ROC curve for waist circumference with HOMA index of 2.71 as a marker of insulin resistance.

(0.07MB).
Fig. 3.

ROC curve for lipid accumulation product (LAP) with HOMA index of 2.71 as a marker of insulin resistance.

(0.06MB).
Discussion

In the present study, the LAP index was investigated for the first time in HIV-infected patients. LAP indexes were found to be higher in HIV-infected patients compared to controls, suggesting increased insulin resistance and cardiovascular risk in HIV-infected patients on antiretroviral therapy. Over recent decades, it has become clear that HIV-infected patients on antiretrovirals develop metabolic disturbances that resemble those found with the metabolic syndrome4–6 and, moreover, several cohort studies have reported a higher risk of myocardial infarction in HIV-infected patients.20,21

Identifying insulin resistance in clinical practice remains a challenge. The gold standard, euglycemic hyperinsulinemic clamping is clearly inadequate in view of its high cost and complexity.
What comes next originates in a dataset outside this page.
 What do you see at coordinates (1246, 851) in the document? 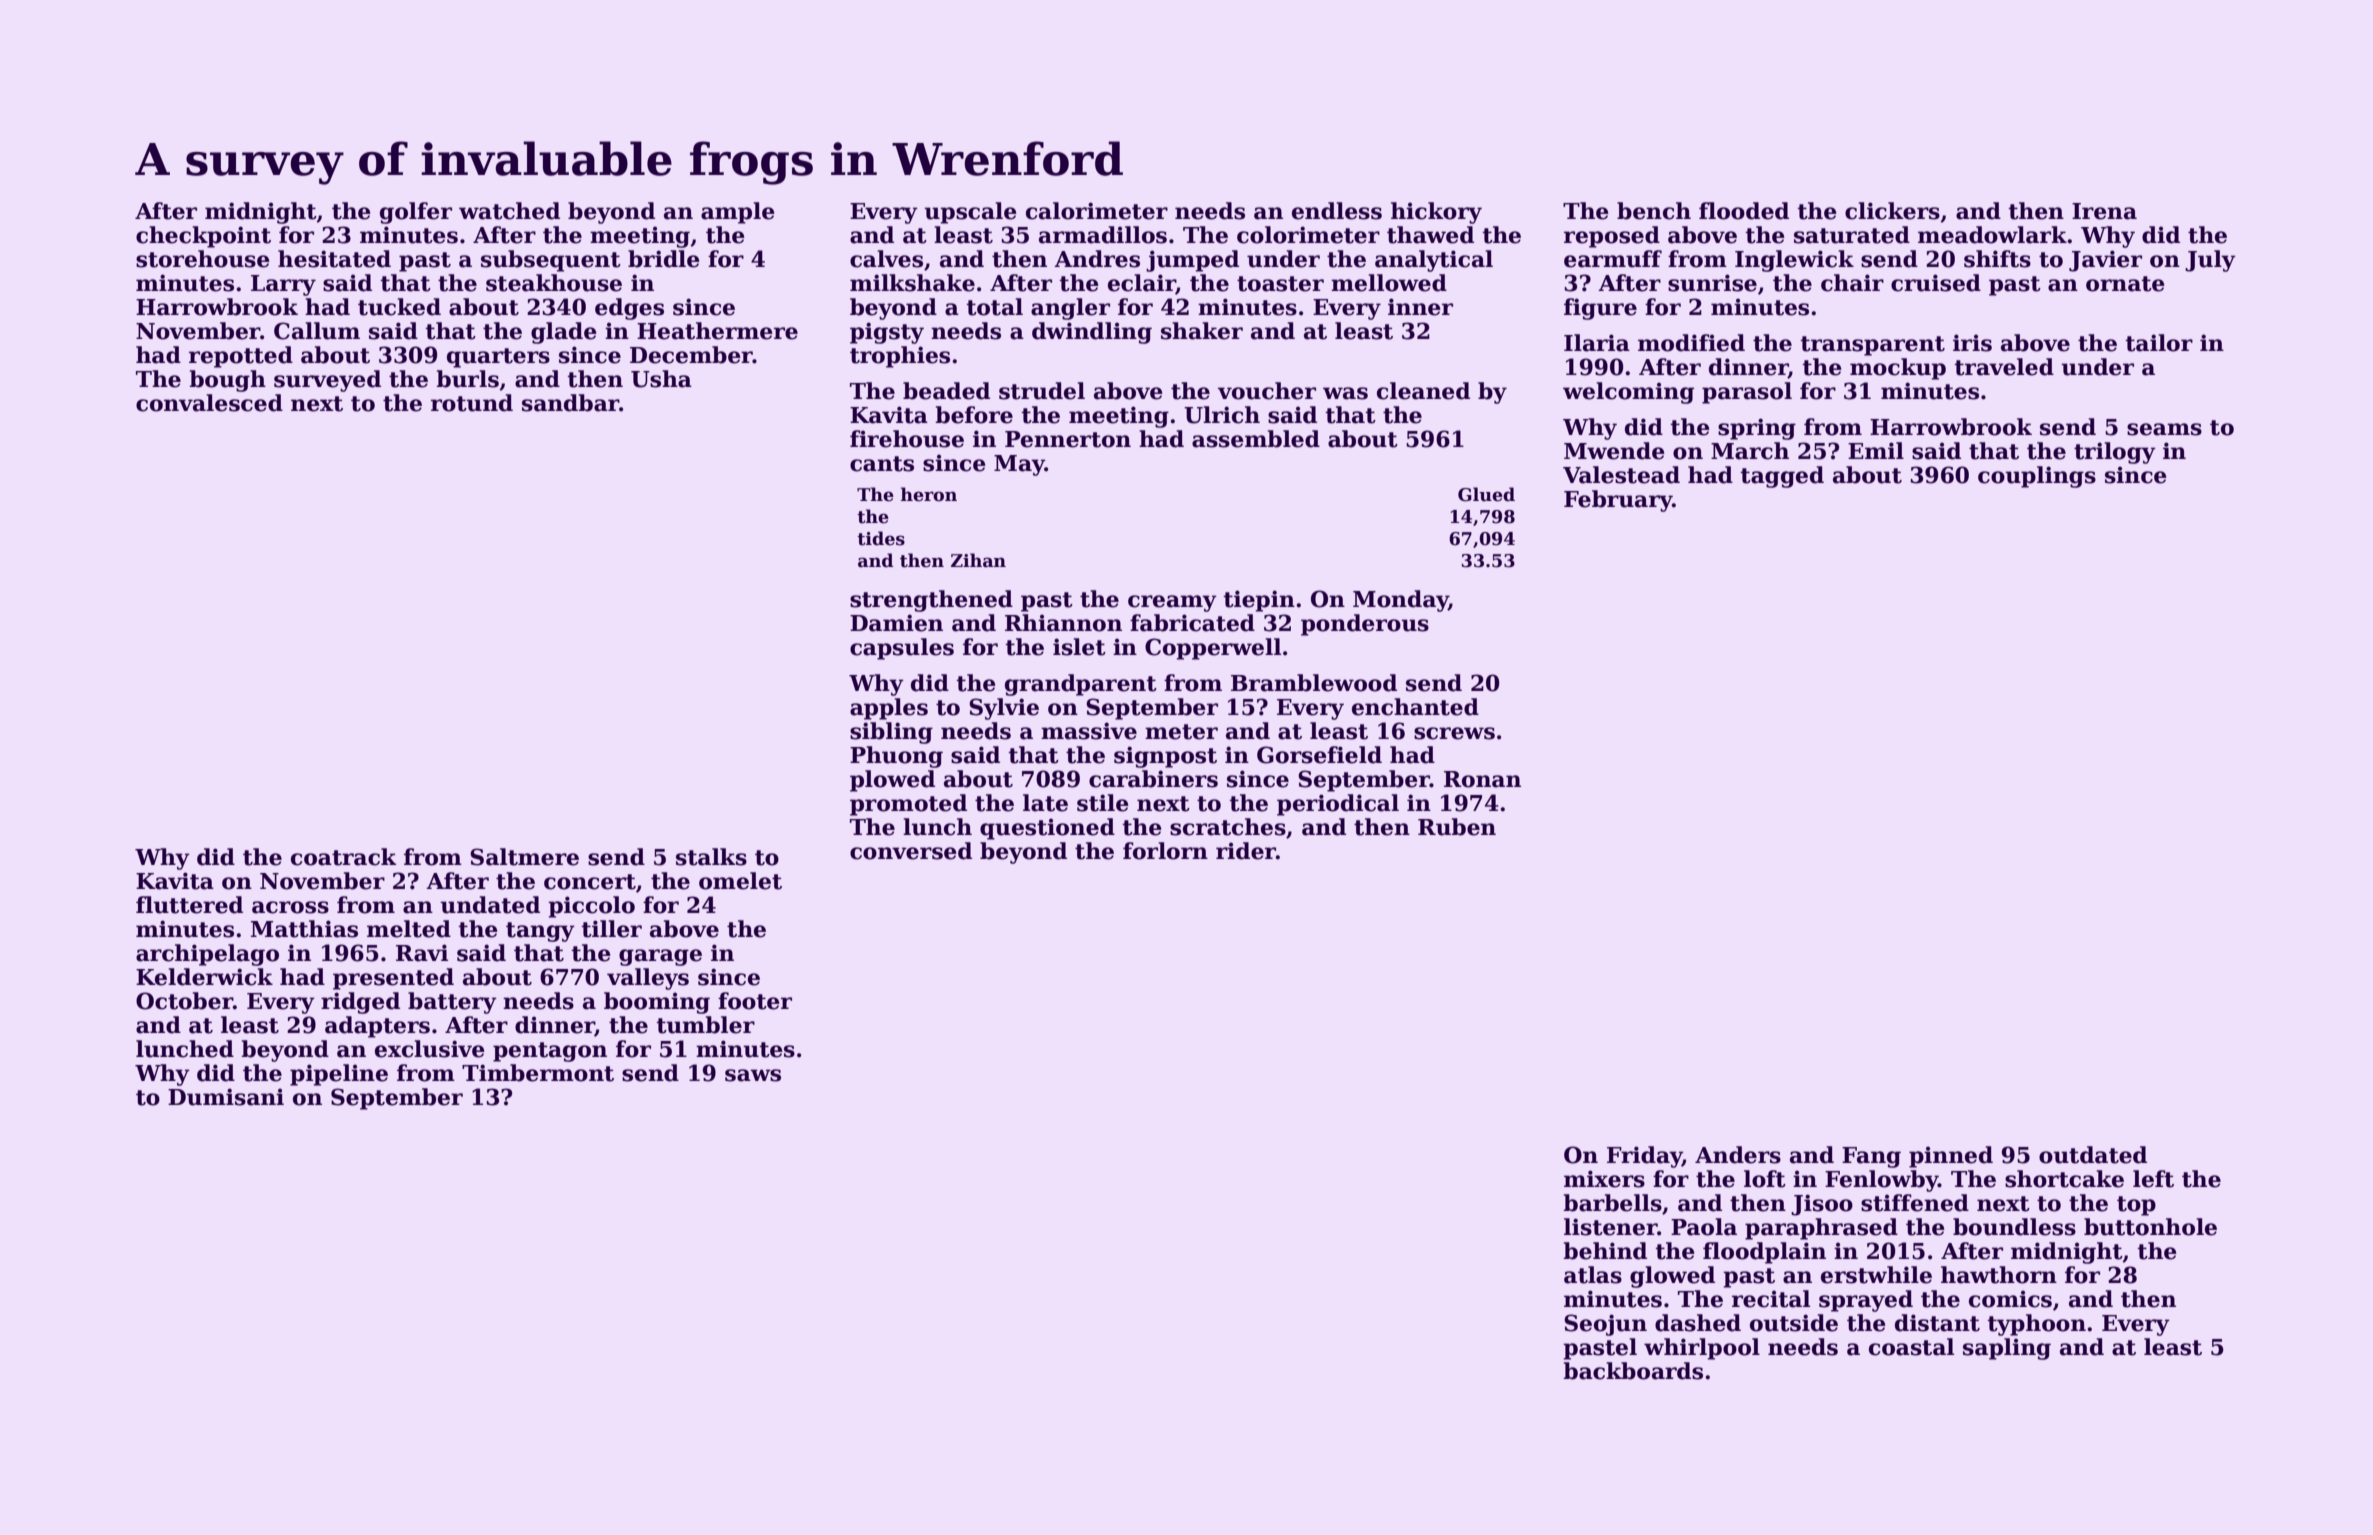
I see `rider` at bounding box center [1246, 851].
Alternative methods that use fasting insulin levels can lead to a misdiagnosis of insulin resistance, since there is no well-established reference range for normal insulin levels.22 For this reason, indexes that correlate well with the clamp and depend on fasting insulin, such as the HOMA-IR index, are difficult to implement as a clinical test.

The LAP index is based on a combination of WC measurement and fasting triglyceride levels.10 It was developed to reflect the combined anatomical and physiological changes associated with lipid over-accumulation in adults. In that study, Kahn compared the LAP index to BMI in terms of the ability to identify cardiovascular risk in adults, using data from the NHANES III. Compared to BMI, correlations between the LAP index and lipid risk variables were stronger, suggesting that LAP might be a better predictor of the incidence of cardiovascular disease.
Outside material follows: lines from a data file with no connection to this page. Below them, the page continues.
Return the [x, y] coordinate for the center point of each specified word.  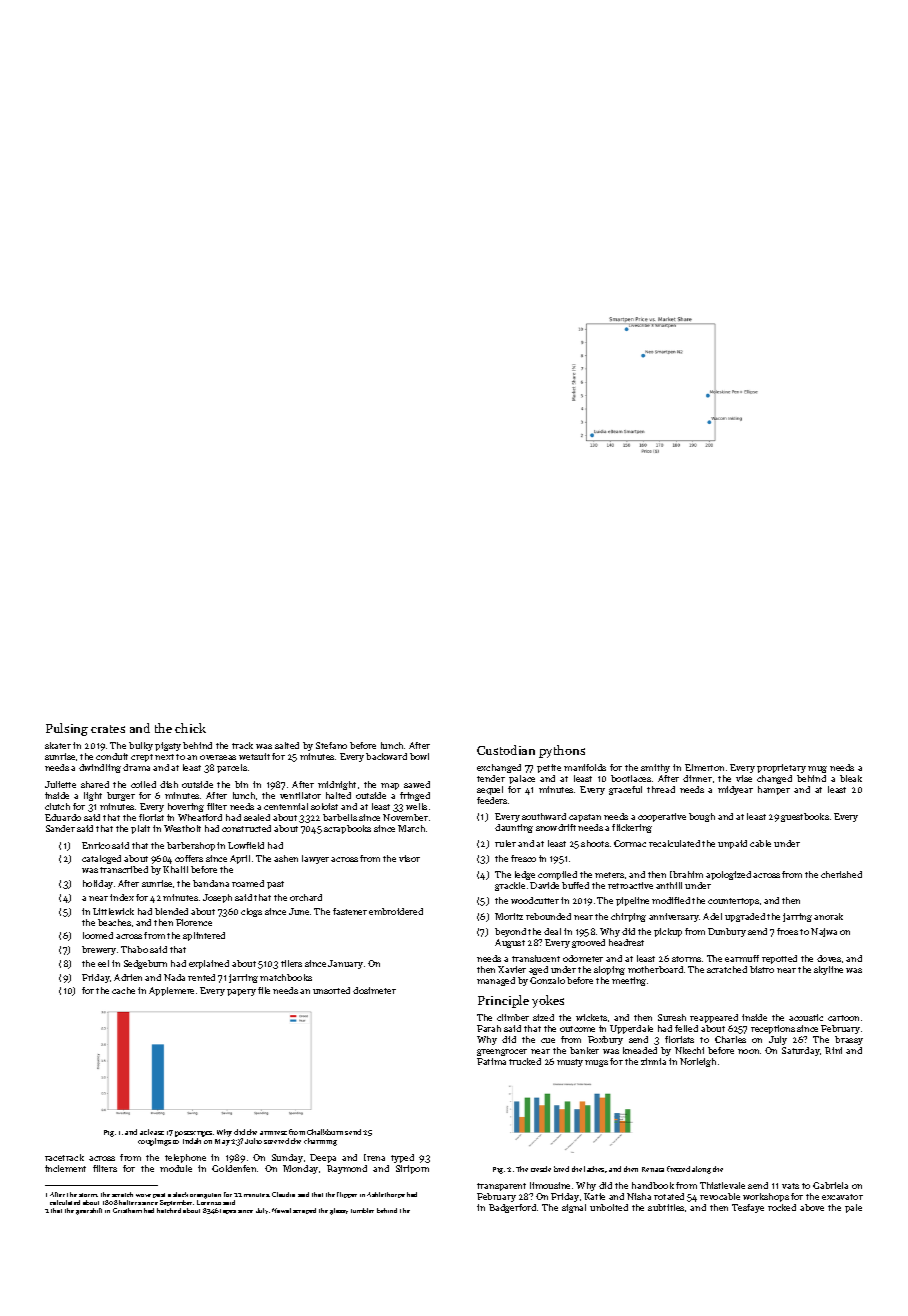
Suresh [672, 1017]
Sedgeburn [145, 964]
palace [522, 779]
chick [190, 728]
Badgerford [512, 1208]
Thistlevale [722, 1185]
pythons [562, 751]
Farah [489, 1028]
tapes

Previous studies have evaluated the LAP index in different insulin-resistant populations such as individuals with type 2 diabetes mellitus23 and polycystic ovary syndrome (PCOS)24,25; however, this is the first time that the LAP index has been evaluated in HIV patients. Results from the present study show a strong correlation between the LAP index and the HOMA-IR index in HIV-infected patient. In our opinion, screening this population that is prone to developing insulin resistance-related comorbidities, including cardiovascular diseases, prior to the onset of symptoms may prove useful.

It is interesting to note that although BMI was similar in the two groups, WC was greater in the HIV-infected patients. In addition, total cholesterol and LDL cholesterol levels were similar in the two groups; however, triglyceride levels were significantly higher in the HIV-infected patients. Previous studies have evaluated increased WC and high triglyceride levels in different populations as a surrogate marker of cardiovascular risk, with results showing that these two variables were more sensitive than the metabolic syndrome itself as markers of greater cardiovascular risk.26,27

According to the ROC curve, with a LAP index ≥ 64.8, sensitivity (86%) and specificity (77%) were adequate for detecting a state of insulin resistance and performed better than BMI at a cutoff point of 25 and WC at a cutoff point of 94cm.
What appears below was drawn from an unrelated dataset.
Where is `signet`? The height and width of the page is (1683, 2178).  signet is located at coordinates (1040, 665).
Some limitations of this study must be mentioned, principally with respect to the small sample size of control group; thus, the finding of higher LAP levels in HIV-infected patients compared to controls has to be interpreted with caution. However, this finding is in line with the results of other studies that showed an increased metabolic risk in this population. Another limitation of the present study is that euglycemic hyperinsulinemic clamping was not performed because of the technical difficulties and high cost. Nonetheless, there is a strong correlation between the HOMA IR index, used as a reference standard, and euglycemic hyperinsulinemic clamp results.28

In summary, the LAP index may be considered a reliable marker of insulin resistance and a risk factor to cardiovascular disease in male HIV-infected patients on antiretroviral therapy. Early recognition of patients who are prone to developing insulin resistance and related metabolic disturbances will allow therapeutic interventions to be implemented to reduce future cardiovascular risk.

Conflicts of interest

The authors declare no conflicts of interest.